Vulcão extinto acordou. Cientistas dizem que pode explodir “a qualquer momento”

Um vulcão no extremo leste da Rússia, que antes era considerado extinto, pode estar a despertar – e uma erupção pode ser catastrófica.

Acredita-se que o vulcão Bolshaya Udina – parte do complexo vulcânico de Udina, na Península de Kamchatka – tenha estado extinto até 2017, quando o aumento da atividade sísmica foi detetado, segundo os cientistas.

Agora, Ivan Koulakov, geofísico da do Instituto Trofimuk de Geologia e Geofísica do Petróleo, que liderou um estudo sobre o vulcão, acredita que deve ser reclassificado como ativo. “A qualquer momento pode ocorrer uma erupção”, disse Koulakov à CNN.

Entre 1999 e setembro de 2017, cerca de cem eventos sísmicos fracos foram detetados sob o vulcão, que fica a 2,9 quilómetros acima do nível do mar. Um “aumento anómalo” na sismicidade, no entanto, começou em outubro de 2017. Entre outubro de 2017 e fevereiro de 2019, foram registados cerca de 2.400 eventos sísmicos. Em fevereiro, um terramoto de magnitude 4,3 ocorreu em Udina – o evento sísmico mais forte que já ocorreu na região.

Investigadores da Rússia, Egito e Arábia Saudita realizaram um estudo do vulcão no ano passado entre maio e julho, que foi publicado no Journal of Volcanology and Geothermal Research. Instalando quatro estações temporárias de monitorização sísmica em redor de Bolshaya Udina, os cientistas registaram e analisaram 559 eventos sísmicos.

Um “aglomerado elíptico” de atividade sísmica tinha-se formado em torno do vulcão com eventos sísmicos a ocorrer a mais de cinco quilómetros abaixo da superfície. “Essas propriedades sísmicas podem indicar a presença de intrusões de magma com alto conteúdo de fluidos, o que pode justificar a mudança do status atual deste vulcão de extinto para ativo”, escreveram os investigadores.

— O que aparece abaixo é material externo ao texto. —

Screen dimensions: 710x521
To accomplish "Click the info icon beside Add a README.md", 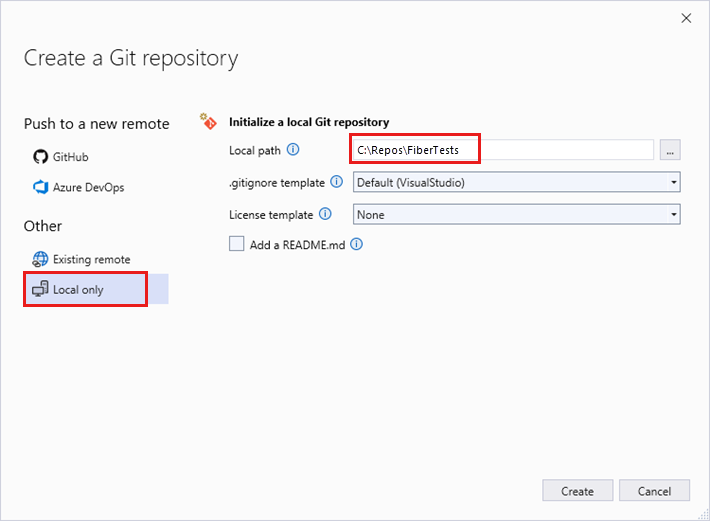I will (x=356, y=244).
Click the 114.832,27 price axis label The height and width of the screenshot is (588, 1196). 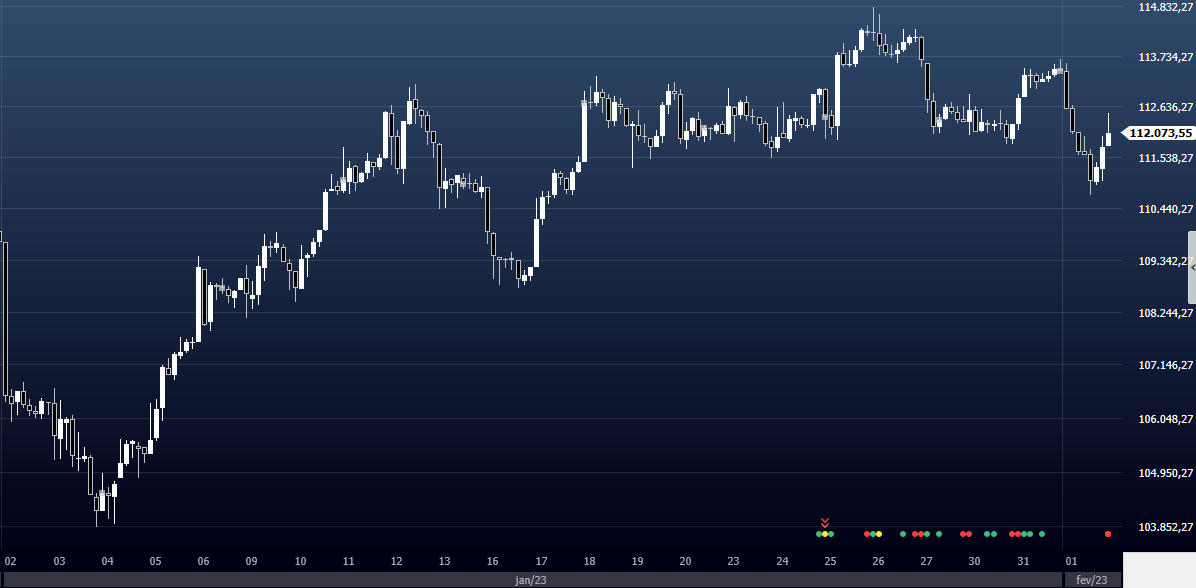point(1165,8)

Além disso, observaram que o aglomerado de eventos sísmicos ligava o vulcão à zona de Tolud, ao sul do vulcão, uma região que se acredita armazenar magma na crosta inferior da Terra. A zona de Tolud agora estava a alimentar Bolshaya Udina com magma graças a um novo caminho que se desenvolveu em 2018.

Bolshaya Udina partilha características estruturais com outro vulcão anteriormente extinto na região, o Bezymianny, que entrou em erupção dramaticamente em 1956, disse Koulakov. Há cerca de 50% de probabilidade de que o Bolshaya Udina entre em erupção.

“Ou pode libertar a energia suavemente durante alguns meses ou pode simplesmente desaparecer sem qualquer erupção”, disse. Se o vulcão entrar em erupção, pode representar uma ameaça significativa para as pequenas aldeias vizinhas, mas “não há muitas pessoas por perto”.

Uma erupção considerável também pode afetar o clima em “partes completamente diferentes do mundo”, disse. As cinzas libertadas pela erupção poderiam espalhar-se para além da Rússia, interrompendo as viagens aéreas.

Infelizmente, o vulcão é difícil de monitorizar, devido à distância das estações sísmicas permanentes. “Precisamos de implantar mais estações para entender se é perigoso ou não”, disse. “É altamente imprevisível.”